Naadam’s central stage near Ulaanbaatar runs across mid-July, with races held on open fields at Khui Doloon Khudag; distances vary by age class, and the soyolon goes far enough to punish any lapse in conditioning or lineage. Cross-bred horses are barred from State Naadam, a deliberate guardrail to preserve the character of the Mongolian horse—compact, tough, and wise to weather—while an entire parallel race day on July 13 gives cross-breds their own spotlight.

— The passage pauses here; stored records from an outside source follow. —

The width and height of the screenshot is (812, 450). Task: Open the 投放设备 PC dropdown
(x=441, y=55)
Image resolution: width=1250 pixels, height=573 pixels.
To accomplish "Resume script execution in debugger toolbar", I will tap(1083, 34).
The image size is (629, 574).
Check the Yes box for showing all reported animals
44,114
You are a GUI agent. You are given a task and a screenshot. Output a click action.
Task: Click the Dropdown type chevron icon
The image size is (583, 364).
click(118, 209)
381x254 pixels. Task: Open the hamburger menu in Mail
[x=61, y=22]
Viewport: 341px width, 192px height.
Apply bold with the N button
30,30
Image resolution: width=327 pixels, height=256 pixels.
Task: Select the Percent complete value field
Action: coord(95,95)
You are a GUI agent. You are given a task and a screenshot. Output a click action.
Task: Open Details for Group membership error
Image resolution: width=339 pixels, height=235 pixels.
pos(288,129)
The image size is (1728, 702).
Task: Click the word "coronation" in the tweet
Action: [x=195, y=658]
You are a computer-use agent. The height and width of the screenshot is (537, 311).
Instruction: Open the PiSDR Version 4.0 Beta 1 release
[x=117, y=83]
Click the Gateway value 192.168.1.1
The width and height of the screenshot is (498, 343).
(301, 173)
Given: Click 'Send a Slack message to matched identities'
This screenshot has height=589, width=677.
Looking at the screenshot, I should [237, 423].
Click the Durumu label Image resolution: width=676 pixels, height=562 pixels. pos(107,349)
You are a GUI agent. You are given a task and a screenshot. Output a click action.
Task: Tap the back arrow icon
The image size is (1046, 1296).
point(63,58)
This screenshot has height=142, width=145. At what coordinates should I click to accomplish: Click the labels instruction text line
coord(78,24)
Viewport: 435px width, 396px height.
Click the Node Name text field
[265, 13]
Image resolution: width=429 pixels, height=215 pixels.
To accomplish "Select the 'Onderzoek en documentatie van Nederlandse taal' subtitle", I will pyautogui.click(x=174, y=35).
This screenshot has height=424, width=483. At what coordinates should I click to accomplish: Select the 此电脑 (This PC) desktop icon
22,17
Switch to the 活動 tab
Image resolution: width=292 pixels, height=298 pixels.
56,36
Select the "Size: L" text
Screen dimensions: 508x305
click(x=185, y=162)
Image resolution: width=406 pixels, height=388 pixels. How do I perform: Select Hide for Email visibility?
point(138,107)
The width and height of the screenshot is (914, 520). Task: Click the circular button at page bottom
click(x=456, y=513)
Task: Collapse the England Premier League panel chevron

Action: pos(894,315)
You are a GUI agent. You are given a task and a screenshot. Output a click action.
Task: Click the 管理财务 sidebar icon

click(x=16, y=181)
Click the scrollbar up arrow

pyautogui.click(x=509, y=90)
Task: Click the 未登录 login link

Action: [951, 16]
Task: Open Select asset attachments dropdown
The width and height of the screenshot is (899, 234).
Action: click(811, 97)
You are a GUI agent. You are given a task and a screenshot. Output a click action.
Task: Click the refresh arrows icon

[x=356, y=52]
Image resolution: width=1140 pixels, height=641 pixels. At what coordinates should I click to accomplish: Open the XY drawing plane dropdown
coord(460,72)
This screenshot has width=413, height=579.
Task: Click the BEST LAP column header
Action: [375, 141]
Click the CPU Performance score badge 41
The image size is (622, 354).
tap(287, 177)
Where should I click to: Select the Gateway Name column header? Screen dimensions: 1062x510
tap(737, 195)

Prestige also flows through the Ikh Hurd, the “Grand Speed,” where the very best compete; scores for top finishers there count double those earned at the State Naadam, elevating trainers and bloodlines into folklore as surely as any ballad.
Recent soyolon fields show how tradition scales to the national stage: in the 2025 State Naadam, 195 horses registered, 128 met wither-height requirements, and the winning chestnut hailed from Khovd, with top-five finishers spanning aimags (provinces) from Khentii to Govi-Altai—a map of pride galloping across Mongolia. These numbers aren’t mere statistics; they’re the living pulse of a culture where a horse’s maternal line is scrutinized, where sweat is scraped with a khusuur, and where a child’s steady seat under a vast sky becomes the nation’s heartbeat. The soyolon endures because Mongolia still listens to hooves and horizon—and races not just to win, but to honor the road that made them.